Correctness is model-determined • Terry Li

I ran the same 12 coding tasks through four different AI coding agent harnesses — Claude Code, OpenCode, Goose, and Droid — all using the same model (GLM-5.1 via ZhiPu). The result surprised me.

The setup

Nine synthetic tasks: implement from tests, explore a codebase, refactor across files, fix bugs, generate tests, use MCP tools, navigate a real codebase, multi-step workflows, follow coaching constraints.

Three real-world tasks on my actual codebase: a one-line surgical fix in a 1000-line Python file, adding a guard function to a hook system, implementing a PostToolUse handler.

All four harnesses got the same prompts, the same model, the same API endpoint.

The punchline

Correctness scores were nearly identical across all four harnesses. Every harness scored 10/10 on bugfix, 6/6 on exploration, 10/10 on simple implementation, 7/7 on coaching adherence. On the real-world tasks, all four scored 5/5 on the feature add and 4/5 on the hook implementation.

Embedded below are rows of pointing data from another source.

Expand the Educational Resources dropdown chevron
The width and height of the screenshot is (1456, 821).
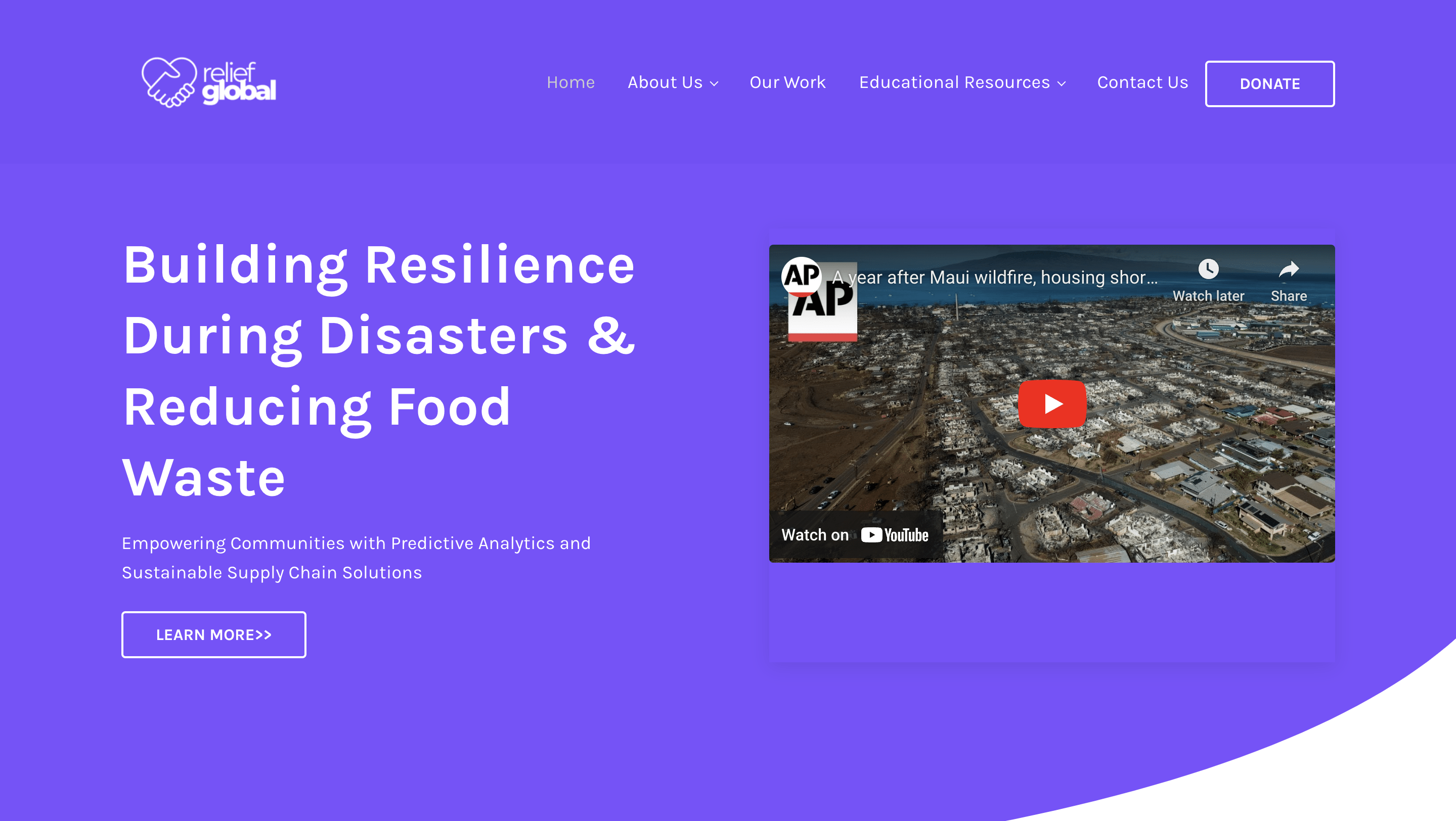tap(1062, 83)
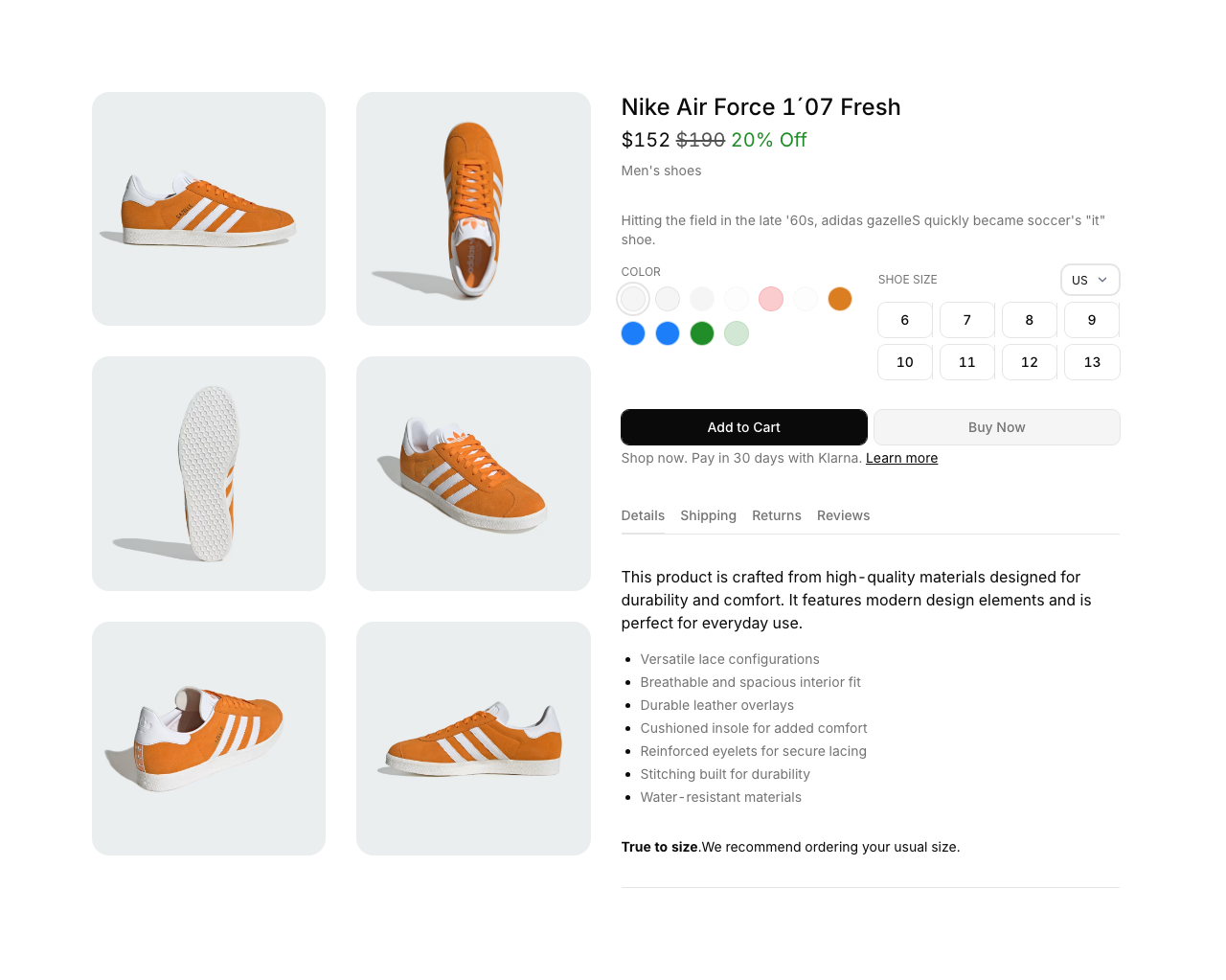Select the blue color swatch
The height and width of the screenshot is (980, 1226).
[x=632, y=333]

The harness is a thin proxy. GLM-5.1 does the work. The system prompt differences between harnesses change speed and verbosity, not correctness.

What does vary

Speed varies by task type, and no harness dominates:

Task type	Fastest
Simple implementation	Goose (30s vs 74s CC)
Bug fixes	Goose (37s)
Exploration	CC (28s)
Complex feature adds	OpenCode (50s vs 206s CC)
Coaching adherence	CC (65s)
Test generation thoroughness	Goose (26 functions vs 14 OpenCode)

The speed differences are real — 2-4x on some tasks. But they’re task-dependent, not harness-dependent. No single harness is fastest at everything.

What this means

If you’re choosing between AI coding agent CLIs, stop comparing them on “which writes better code.” They all write the same code — the model writes the code. Compare them on:

Integration depth — can the harness access your tools, files, and context?
Permission model — does headless mode work for your automation needs?
Config burden — how many lines of JSON to get started?
Speed profile — which is fastest for your typical task mix?

The correct architecture is to route by task type, not to pick one harness and use it for everything.

The routing table I landed on

implement X       → Claude Code (most reliable)
add feature Y     → OpenCode (fastest on complex features)
explore codebase  → Droid (3x faster on read-only tasks)
fix bug in X      → Goose (fastest on targeted fixes)

This is for my setup — GLM-5.1 via ZhiPu, with MCP tools and coaching injection. Your model and integration surface will shift the numbers. The principle holds: measure, then route.